— START Text to read —

Nice work, Mark. While I enjoy reading the potpourri posts, I'm sure others do not and thanks to your effort, we all now have more choices!!


----------



## Nick (Apr 23, 2002)

Here's another idea!

Let's make "Potpourri" a 'members only' 
place where each post costs 25¢ and 
posters have to be certified nut cases. 

This could be a gold mine! :grin:


----------



## Chris Blount (Jun 22, 2001)

By the way guys, if you never want to see the potpourri forum again and don't want it as part of the last 5 posts on our home page, let me know. We can remove the forum completely from your account.

E-mail me at [email protected] or send me a PM.


----------



## Geronimo (Mar 23, 2002)

So waht is the final outcome?


----------



## Mark Lamutt (Mar 24, 2002)

The final outcome of what?


----------



## Geronimo (Mar 23, 2002)

the final outcome of the thread----in other words what action 9s) will be taken. I am sorry but I was a little confused by the previous posts. Maybe a bad case of Monday.


----------



## Mark Lamutt (Mar 24, 2002)

I modified the New Posts link at the top of each page in the navigation bar to give people an option to search for New Posts in all Forums excluding the Potpourri forum so that all of the politics don't show up in their new posts search. That way people that want to avoid the politics now can more easily.


----------



## Jim Parker (Aug 12, 2003)

— END Text to read —

Exercise set:
A) Answer these questions from the forum thread above, each on its own line: (i) Under Nick's proposal, how much would each post in Potpourri cost? (ii) What does Chris Blount offer to remove from a member's account? (iii) Which link did Mark Lamutt modify?
B) Extract, word for word, the passage of the forum thread that opens with the words containing "## Chris Blount" and closes with "send me a PM.".

— START Provided material —

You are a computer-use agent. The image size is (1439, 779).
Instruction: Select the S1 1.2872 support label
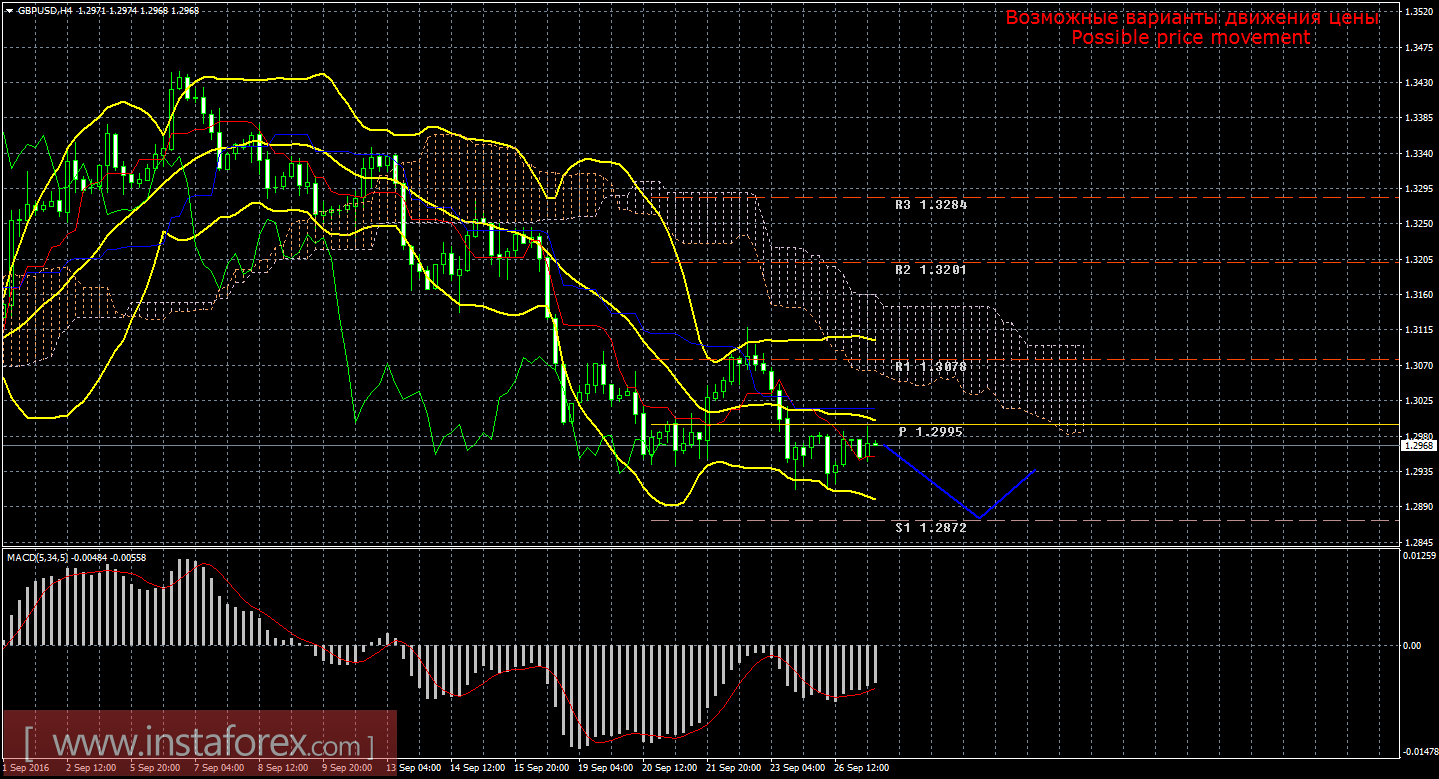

— END Provided material —

Solution list:
A)
(i) 25¢
(ii) The potpourri forum, removed completely
(iii) The New Posts link at the top of each page in the navigation bar

B)
## Chris Blount (Jun 22, 2001)

By the way guys, if you never want to see the potpourri forum again and don't want it as part of the last 5 posts on our home page, let me know. We can remove the forum completely from your account.

E-mail me at [email protected] or send me a PM.